(ACTIVITY) Pictures are to be left out; otherwise, copy exactly the lines from the line containing "The height and" through the end of the data.

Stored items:
══════

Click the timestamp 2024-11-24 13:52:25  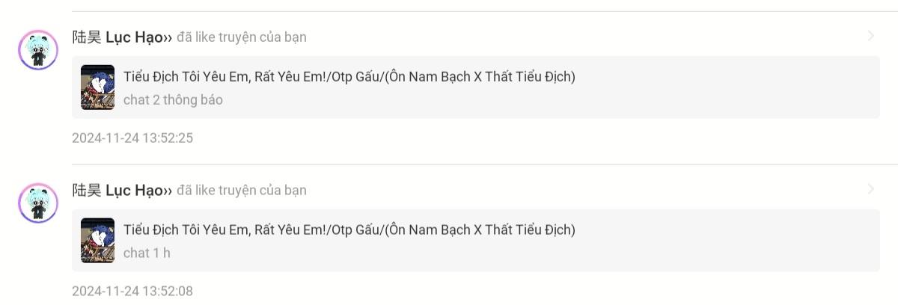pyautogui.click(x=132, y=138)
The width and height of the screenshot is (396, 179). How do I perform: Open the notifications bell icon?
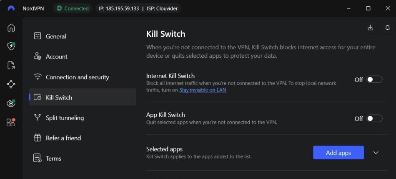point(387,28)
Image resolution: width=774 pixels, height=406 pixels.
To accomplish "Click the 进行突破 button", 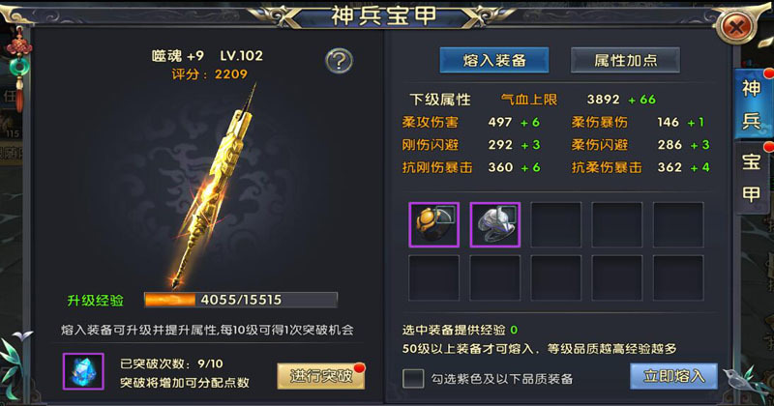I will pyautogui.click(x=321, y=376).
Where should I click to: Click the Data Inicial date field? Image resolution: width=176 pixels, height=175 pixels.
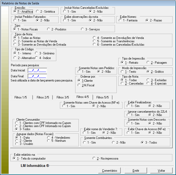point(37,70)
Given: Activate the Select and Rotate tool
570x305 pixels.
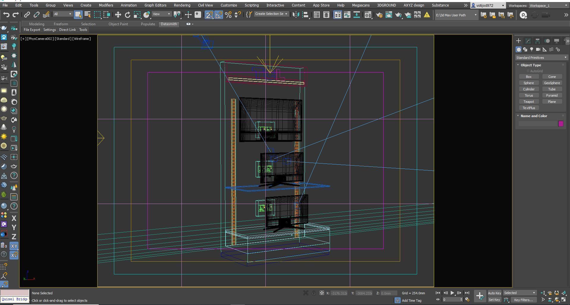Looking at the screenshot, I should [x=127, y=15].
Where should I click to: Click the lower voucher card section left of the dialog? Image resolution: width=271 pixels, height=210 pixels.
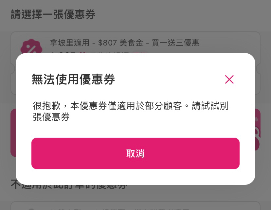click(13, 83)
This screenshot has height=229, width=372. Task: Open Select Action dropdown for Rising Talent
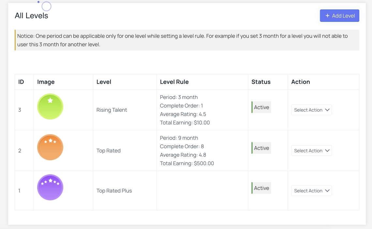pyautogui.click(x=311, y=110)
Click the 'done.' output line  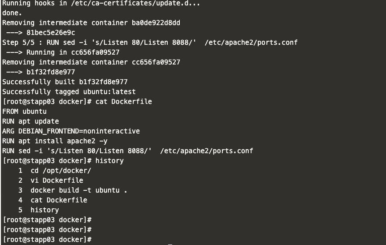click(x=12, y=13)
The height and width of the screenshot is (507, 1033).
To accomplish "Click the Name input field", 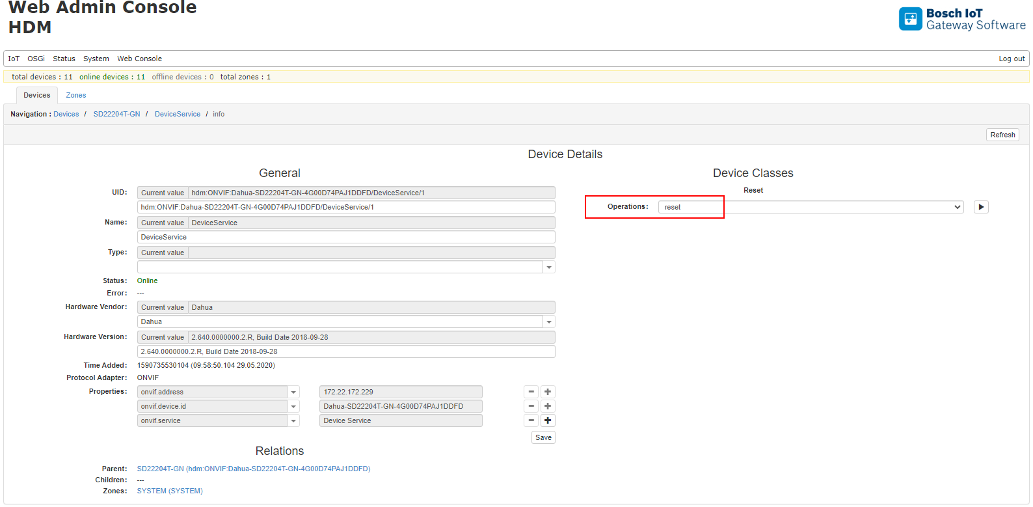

══════

(YOUR RESPONSE)
The height and width of the screenshot is (507, 1033).
To accomplish "Click the Name input field", 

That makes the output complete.